With Tokyo still under a government-declared state of emergency, however, the event has had to be scaled back this year, with the festival vibes put on hold. But that doesn’t mean it won’t still be a spectacle worth seeing. This year, the Tokyo Tower Red Light-Up Committee have decided to add a little something extra; the kanji 希望 (kibou in Japanese, xīwàng in Chinese), meaning ‘hope’ will be projected onto the windows of the observatory deck in the tower. This will be the first time since Tokyo Tower was built back in 1957 that two kanji will have been projected onto it, making it a historic event.

The kanji for hope were chosen for a number of reasons: the hope that the coronavirus pandemic will end soon, the hope that the friendship between Japan and China will deepen and the hope that a certain major upcoming event happening in Tokyo will go ahead smoothly.

The tower will be lit on February 11 between 6:30 p.m. and 12 p.m., with a special ceremony starting beforehand at 6 p.m. The event will take place in CLUB333, an event area on the main observatory deck in the tower.
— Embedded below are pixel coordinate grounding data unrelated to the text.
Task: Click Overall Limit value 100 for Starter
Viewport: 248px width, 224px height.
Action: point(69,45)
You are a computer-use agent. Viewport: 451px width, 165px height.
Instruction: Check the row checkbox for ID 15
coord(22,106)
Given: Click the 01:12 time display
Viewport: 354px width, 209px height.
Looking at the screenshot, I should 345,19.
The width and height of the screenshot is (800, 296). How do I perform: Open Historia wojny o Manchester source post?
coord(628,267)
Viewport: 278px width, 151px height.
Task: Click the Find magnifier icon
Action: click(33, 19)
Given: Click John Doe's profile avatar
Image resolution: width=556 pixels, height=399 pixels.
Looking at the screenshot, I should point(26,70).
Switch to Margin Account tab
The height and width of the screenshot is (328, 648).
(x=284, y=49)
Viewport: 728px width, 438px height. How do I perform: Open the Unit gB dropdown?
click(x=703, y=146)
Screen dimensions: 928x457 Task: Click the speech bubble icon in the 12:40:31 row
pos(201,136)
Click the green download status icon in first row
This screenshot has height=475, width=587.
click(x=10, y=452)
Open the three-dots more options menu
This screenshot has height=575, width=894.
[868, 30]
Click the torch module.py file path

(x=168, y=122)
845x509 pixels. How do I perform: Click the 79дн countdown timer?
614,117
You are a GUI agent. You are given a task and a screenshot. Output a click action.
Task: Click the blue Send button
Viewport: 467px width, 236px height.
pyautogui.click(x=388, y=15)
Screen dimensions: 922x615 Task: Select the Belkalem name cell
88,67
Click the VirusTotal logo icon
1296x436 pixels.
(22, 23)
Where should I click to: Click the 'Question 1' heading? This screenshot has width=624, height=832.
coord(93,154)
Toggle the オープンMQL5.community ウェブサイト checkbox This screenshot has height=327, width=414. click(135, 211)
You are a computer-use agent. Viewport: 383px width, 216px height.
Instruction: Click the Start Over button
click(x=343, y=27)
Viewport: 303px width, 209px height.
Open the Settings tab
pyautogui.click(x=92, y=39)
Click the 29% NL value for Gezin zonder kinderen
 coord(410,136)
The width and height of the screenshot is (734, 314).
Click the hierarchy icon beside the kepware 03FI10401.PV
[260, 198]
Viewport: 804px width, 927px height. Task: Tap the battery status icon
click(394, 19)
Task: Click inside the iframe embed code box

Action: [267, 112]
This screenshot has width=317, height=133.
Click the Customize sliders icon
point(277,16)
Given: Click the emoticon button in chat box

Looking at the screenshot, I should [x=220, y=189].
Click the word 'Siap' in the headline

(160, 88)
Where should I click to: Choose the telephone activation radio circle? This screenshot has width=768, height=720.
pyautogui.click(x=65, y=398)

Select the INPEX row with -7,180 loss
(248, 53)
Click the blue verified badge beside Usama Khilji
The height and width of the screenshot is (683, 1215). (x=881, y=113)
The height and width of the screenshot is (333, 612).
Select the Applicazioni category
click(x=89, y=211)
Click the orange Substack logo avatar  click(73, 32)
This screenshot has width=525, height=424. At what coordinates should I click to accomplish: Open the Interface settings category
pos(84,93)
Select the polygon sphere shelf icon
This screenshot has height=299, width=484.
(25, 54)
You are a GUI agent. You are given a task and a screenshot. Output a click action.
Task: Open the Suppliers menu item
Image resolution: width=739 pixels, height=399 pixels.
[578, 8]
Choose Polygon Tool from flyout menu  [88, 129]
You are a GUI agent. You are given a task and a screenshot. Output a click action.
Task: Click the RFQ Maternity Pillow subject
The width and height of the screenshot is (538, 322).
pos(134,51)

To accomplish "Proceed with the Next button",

Don’t worry if you can’t make it, as the event will be broadcast live on Tokyo Tower’s official YouTube channel, so wherever you are in the world, you can get a little piece of hope.

▼ Watch the tower light up here — don’t forget to set a reminder!

It’s going to be a beautiful event not to be missed, but don’t be surprised if the hosts are a little out of breath at the lighting ceremony if Tokyo Tower’s elevator is still out of use.